Dilbeck's response? He found it all "a bit creepy." “The rest of his e-mail may as well have read, ‘Big Brother is watching you,’ ” he said.
Hello? It's a blog. You wrote your complaint about Comcast and you posted it on the Internet. You wanted everyone to read it. And now you're upset that somebody did?
Another blog called Contempt for the World posted this similar complaint called "Comcast is Watching Us," which calls Comcast's practice of leaving comments on blogs something that " seems to toe the line between concerned and creepy."
Again, what on earth do bloggers expect? These complaints hark back to stories about people who get fired for blogging. Of course there are lots of differing details in these stories, and it matters what was posted, and whether someone is fired for actual inappropriate material or just for having a blog at all, as some claim, but a basic theme seems to occupy these stories: did you not think anyone would read it?
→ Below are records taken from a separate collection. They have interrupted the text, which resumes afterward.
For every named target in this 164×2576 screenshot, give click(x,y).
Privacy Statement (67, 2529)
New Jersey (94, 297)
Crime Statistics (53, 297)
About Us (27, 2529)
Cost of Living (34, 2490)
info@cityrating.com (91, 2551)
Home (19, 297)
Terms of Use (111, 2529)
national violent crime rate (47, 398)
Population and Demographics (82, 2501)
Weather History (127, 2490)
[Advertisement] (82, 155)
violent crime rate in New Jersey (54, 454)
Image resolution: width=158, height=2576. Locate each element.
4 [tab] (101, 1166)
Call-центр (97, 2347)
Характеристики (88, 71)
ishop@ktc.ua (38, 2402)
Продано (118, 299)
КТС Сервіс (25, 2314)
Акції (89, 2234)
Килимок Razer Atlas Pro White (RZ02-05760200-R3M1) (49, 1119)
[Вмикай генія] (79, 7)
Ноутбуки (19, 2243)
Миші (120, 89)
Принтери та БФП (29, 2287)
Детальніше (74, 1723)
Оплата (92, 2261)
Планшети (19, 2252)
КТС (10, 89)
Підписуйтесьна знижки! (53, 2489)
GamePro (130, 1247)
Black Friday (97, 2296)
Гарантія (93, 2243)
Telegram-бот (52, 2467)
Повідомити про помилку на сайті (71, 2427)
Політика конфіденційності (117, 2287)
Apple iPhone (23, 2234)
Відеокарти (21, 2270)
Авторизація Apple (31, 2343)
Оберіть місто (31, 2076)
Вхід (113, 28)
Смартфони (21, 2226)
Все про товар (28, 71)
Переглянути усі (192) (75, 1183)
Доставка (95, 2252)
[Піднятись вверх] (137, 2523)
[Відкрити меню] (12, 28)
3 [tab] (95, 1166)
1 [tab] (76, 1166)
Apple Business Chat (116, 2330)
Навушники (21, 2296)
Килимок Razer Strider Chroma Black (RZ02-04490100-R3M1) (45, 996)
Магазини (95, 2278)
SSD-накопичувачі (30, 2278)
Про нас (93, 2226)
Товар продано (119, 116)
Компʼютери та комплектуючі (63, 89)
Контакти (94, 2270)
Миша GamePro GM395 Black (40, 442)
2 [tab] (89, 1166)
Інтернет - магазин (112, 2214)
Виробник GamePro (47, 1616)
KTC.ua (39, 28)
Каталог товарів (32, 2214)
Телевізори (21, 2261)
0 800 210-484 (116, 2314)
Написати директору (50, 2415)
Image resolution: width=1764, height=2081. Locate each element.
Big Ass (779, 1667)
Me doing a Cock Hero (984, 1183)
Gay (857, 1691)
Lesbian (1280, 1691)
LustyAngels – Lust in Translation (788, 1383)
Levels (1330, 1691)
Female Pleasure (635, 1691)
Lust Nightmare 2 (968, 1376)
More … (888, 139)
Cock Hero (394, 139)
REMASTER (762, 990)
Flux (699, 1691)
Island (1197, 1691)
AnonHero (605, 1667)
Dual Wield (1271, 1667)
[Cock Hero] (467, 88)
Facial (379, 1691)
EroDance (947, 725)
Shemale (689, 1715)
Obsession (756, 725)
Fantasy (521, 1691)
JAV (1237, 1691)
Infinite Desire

Do you think there's a legal privilege that protects you against consequences for anything you post? Did you imagine that the Internet is a separate universe that doesn't intersect the real universe?
Perhaps Brandon did. “It feels like nobody ever really reads my blog,” he told the Times.
Obviously, I like blogs. But some people seem unclear on the concept. When you post something on the Internet, you want people to read it. It's a little much to complain when somebody does.